__PROVIDED ENTRIES__.
########################################

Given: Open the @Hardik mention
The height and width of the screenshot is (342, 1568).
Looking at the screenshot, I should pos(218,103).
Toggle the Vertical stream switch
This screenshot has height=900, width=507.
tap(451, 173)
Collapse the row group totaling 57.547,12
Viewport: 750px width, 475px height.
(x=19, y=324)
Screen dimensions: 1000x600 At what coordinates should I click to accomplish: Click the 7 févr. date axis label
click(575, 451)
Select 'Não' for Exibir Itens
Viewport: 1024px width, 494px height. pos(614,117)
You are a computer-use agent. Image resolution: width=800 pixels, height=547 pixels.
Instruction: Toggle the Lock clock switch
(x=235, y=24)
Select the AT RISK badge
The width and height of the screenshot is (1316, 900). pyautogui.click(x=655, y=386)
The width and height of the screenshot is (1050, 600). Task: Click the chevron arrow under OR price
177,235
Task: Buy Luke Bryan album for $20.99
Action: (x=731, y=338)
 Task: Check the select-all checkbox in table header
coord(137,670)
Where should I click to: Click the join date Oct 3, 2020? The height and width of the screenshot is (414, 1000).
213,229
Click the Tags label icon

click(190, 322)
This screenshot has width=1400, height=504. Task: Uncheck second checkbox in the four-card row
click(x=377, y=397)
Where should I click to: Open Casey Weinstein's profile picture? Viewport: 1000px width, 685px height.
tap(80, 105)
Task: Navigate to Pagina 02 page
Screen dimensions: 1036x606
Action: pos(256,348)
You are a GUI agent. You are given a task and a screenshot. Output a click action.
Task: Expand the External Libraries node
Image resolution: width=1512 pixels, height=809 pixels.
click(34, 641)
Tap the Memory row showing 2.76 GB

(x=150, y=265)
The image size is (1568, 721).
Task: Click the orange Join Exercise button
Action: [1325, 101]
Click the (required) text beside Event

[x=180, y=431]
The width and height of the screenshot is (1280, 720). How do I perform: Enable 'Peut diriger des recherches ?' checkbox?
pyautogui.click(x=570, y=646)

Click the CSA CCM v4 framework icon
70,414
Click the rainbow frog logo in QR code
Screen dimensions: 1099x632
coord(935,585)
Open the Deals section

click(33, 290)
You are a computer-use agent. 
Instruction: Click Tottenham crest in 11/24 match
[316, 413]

########################################

__WRITTEN REQUEST__. Select each line of the records above that contains the word "Where". Case counts.

__RESULT BELOW__.
Where should I click to: Click the join date Oct 3, 2020? The height and width of the screenshot is (414, 1000).
Where should I click to: Open Casey Weinstein's profile picture? Viewport: 1000px width, 685px height.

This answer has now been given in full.